Study highlights reliability concerns with vision-language models in medical settings

May 20, 2025

by Gus Iversen, Editor in Chief

A new study from researchers at the Massachusetts Institute of Technology raises concerns about the use of vision-language models (VLMs) in high-stakes environments such as clinical diagnostics, where misunderstanding a single word — particularly a negation like “no” or “not” — can have serious consequences.

The study found that leading VLMs often fail to account for negation in image-captioning tasks, sometimes performing no better than random guessing. In medical scenarios, this failure could lead to incorrect image retrievals and potentially flawed diagnostic support.

For instance, a model might retrieve records of patients with an enlarged heart even when queried specifically for cases without that feature; a distinction that can significantly alter a diagnosis.

"Those negation words can have a very significant impact, and if we are just using these models blindly, we may run into catastrophic consequences," said lead author Kumail Alhamoud, a graduate student at MIT.

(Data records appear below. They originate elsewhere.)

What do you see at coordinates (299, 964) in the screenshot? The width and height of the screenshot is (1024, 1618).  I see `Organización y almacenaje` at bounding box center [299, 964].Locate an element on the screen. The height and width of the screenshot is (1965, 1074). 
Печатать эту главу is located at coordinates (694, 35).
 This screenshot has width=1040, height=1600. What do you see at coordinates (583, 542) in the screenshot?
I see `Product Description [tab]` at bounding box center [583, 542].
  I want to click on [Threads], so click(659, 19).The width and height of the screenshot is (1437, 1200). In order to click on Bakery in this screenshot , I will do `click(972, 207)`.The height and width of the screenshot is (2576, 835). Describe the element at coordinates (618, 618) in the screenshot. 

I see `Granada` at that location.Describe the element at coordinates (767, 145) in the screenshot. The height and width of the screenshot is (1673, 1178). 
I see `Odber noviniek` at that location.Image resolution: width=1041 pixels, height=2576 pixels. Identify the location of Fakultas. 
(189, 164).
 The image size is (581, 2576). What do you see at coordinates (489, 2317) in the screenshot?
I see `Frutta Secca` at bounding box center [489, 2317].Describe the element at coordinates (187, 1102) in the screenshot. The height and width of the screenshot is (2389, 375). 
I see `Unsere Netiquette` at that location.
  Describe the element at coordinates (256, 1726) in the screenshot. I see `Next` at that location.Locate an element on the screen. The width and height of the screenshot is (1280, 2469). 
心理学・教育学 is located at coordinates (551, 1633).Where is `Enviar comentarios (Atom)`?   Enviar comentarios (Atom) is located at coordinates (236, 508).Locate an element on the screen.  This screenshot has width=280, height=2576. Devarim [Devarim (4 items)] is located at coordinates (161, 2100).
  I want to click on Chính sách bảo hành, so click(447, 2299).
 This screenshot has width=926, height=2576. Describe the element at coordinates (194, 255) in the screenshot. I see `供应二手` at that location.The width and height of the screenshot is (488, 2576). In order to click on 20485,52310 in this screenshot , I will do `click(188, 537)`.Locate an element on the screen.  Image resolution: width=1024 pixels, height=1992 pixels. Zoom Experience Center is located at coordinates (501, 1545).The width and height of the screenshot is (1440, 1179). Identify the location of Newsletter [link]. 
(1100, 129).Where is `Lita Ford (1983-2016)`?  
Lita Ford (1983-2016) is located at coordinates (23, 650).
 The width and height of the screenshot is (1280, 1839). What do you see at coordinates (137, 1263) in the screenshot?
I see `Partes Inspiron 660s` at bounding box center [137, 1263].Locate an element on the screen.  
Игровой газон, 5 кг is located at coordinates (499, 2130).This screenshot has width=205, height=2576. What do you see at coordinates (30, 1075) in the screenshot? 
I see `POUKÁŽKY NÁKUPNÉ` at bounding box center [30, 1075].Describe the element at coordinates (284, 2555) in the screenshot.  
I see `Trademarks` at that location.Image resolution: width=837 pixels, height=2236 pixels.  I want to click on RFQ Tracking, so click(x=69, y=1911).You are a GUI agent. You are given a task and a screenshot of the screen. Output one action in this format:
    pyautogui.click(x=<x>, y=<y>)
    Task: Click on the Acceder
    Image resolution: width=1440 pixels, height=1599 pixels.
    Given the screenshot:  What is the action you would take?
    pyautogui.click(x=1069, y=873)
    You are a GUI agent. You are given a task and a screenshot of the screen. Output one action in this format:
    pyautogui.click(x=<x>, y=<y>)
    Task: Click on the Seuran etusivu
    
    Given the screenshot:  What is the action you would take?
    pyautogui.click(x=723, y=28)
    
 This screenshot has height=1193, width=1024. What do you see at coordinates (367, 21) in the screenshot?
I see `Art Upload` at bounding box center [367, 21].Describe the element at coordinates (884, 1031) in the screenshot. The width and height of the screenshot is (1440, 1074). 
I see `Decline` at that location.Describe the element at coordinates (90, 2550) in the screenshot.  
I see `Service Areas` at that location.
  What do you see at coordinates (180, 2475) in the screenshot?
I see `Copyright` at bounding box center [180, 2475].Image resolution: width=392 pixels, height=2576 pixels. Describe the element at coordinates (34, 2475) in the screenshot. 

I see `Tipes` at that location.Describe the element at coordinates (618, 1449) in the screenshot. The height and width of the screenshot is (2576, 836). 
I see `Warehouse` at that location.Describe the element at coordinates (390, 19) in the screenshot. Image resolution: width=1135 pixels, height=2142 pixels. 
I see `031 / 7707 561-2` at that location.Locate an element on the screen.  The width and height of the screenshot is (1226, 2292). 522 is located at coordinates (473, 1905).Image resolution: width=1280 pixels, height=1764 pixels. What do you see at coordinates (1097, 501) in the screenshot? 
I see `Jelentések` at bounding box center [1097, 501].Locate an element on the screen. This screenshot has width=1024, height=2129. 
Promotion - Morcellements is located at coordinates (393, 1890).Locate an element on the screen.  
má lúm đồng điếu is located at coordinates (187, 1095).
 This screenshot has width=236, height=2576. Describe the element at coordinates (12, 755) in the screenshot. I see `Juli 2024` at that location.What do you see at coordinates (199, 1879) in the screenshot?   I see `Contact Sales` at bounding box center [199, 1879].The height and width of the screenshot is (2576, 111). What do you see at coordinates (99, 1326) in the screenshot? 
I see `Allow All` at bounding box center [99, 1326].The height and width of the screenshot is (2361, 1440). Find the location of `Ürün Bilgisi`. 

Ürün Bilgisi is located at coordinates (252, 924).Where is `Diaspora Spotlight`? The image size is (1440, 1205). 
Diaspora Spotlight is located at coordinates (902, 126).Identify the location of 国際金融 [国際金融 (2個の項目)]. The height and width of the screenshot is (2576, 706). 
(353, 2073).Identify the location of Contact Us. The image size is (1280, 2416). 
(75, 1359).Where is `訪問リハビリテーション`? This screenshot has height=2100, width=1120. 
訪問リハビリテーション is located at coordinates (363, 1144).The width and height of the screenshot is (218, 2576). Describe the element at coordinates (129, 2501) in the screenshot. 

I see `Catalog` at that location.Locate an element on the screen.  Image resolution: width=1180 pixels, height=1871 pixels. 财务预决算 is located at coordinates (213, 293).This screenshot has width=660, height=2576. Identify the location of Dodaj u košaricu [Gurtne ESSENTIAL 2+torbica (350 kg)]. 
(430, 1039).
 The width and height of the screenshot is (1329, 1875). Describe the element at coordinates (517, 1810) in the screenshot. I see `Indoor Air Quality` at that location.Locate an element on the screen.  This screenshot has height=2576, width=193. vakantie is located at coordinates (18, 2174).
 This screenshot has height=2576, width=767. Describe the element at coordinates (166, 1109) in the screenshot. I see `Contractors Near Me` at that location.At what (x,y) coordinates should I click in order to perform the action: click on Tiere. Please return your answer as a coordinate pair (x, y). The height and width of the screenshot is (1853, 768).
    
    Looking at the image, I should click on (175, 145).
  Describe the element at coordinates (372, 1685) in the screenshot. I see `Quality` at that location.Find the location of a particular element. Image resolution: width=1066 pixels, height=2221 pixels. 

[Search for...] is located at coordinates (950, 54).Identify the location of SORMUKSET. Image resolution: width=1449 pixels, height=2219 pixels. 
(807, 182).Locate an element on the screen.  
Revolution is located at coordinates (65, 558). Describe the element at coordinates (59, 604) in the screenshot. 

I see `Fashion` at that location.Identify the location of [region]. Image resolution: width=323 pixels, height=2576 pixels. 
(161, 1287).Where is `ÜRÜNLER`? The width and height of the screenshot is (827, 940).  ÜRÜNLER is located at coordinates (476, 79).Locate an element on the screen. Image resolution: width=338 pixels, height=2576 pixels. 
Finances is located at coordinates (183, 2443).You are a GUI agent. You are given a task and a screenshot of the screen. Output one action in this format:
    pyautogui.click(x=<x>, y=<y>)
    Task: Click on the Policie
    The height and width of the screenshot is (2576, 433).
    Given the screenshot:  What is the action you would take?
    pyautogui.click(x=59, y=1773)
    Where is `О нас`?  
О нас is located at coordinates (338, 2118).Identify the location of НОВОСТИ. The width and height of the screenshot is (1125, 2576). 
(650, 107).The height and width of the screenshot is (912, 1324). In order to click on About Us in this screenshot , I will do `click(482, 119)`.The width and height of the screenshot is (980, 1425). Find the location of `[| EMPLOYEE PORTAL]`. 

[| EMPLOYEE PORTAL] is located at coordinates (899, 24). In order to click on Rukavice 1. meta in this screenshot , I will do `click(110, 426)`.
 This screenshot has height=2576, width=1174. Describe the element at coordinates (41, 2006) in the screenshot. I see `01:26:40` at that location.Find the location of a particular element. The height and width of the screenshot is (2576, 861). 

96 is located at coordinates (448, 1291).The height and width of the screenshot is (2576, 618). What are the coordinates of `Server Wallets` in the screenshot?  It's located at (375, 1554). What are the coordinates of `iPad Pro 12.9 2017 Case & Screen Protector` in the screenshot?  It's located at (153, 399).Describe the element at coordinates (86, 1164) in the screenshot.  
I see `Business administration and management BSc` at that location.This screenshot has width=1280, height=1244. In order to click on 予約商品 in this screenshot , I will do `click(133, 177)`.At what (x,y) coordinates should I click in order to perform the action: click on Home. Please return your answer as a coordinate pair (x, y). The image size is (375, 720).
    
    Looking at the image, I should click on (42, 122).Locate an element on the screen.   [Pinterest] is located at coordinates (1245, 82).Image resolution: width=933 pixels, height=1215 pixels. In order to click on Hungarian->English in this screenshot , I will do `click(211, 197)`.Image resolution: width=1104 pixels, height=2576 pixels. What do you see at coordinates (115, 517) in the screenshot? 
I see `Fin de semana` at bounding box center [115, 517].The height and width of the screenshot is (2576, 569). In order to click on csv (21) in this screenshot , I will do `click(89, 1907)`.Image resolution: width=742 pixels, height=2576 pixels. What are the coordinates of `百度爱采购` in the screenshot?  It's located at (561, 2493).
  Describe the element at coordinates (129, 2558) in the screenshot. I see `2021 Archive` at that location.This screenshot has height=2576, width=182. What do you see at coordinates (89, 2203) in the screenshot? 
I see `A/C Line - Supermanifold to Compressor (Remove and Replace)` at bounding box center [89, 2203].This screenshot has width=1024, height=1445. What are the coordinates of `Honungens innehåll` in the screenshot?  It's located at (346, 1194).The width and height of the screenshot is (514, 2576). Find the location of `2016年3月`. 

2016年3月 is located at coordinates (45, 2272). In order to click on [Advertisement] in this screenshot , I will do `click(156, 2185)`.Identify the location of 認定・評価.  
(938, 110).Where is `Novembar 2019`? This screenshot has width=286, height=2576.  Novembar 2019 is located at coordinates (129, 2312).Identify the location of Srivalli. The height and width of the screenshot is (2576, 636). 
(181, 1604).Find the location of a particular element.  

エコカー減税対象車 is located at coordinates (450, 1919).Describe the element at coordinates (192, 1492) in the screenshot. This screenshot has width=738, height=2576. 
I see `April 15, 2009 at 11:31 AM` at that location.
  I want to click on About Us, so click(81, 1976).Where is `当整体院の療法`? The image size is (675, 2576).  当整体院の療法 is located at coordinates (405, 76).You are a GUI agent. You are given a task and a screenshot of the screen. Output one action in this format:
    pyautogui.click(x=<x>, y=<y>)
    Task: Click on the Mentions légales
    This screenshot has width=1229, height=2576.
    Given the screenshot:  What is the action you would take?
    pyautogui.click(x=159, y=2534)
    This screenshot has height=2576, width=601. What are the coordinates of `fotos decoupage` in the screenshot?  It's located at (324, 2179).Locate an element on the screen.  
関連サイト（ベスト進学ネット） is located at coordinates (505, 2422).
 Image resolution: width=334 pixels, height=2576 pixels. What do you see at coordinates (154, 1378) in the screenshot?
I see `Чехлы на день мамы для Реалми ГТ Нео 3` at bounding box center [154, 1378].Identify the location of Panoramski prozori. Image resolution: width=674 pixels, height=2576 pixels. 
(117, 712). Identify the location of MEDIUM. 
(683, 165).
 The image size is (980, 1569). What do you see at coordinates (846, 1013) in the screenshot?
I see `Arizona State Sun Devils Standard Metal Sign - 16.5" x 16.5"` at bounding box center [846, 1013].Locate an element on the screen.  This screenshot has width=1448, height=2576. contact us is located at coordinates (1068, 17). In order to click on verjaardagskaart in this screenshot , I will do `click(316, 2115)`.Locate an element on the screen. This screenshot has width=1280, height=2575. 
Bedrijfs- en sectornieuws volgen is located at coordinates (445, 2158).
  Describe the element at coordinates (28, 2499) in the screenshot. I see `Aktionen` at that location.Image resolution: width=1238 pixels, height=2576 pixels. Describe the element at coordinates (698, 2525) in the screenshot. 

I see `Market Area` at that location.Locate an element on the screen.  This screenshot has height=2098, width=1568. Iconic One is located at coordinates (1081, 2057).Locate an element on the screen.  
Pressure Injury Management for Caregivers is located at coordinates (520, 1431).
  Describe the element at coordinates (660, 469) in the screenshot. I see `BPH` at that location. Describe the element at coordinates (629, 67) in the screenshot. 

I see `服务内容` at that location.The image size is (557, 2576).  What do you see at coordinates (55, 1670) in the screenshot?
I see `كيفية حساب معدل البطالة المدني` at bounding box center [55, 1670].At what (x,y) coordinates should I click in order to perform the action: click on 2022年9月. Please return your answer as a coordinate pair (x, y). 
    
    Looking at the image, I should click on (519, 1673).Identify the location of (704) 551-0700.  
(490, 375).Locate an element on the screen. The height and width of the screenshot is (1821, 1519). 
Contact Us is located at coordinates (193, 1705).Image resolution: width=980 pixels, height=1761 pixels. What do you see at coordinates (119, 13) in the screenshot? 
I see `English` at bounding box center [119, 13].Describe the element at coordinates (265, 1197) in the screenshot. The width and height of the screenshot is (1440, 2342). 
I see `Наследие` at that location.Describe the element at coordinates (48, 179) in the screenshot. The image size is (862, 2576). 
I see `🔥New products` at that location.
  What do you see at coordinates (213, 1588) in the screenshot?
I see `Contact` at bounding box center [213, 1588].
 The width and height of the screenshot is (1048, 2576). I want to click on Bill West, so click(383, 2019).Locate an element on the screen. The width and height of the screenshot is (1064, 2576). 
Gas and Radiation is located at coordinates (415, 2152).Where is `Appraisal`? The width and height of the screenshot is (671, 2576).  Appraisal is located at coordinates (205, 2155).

To evaluate the issue, the researchers developed two benchmark tasks: one tested image retrieval accuracy when negated descriptors were added to captions, and another involved multiple-choice questions with subtle variations in caption wording. VLM performance dropped by roughly 25% on retrieval tasks involving negation, and the highest-scoring model achieved only 39% accuracy on the multiple-choice questions — with several models faring worse than random.

The study attributes this weakness in part to what the researchers describe as “affirmation bias”, the tendency of VLMs to ignore negated terms and focus on positive object labels, a behavior rooted in how these models are trained.

To mitigate this, the team created a new data set using large language models to generate captions with natural-sounding negations. Fine-tuning VLMs with these augmented data sets led to a 10% improvement in retrieval tasks and a 30% boost in multiple-choice performance.

Still, the authors acknowledge that the solution is preliminary. “We haven’t even touched how these models work, but we hope this is a signal that this is a solvable problem,” Alhamoud said.

The research, coauthored with collaborators from OpenAI, Oxford University, and MIT’s Computer Science and Artificial Intelligence Laboratory, will be presented at the Conference on Computer Vision and Pattern Recognition.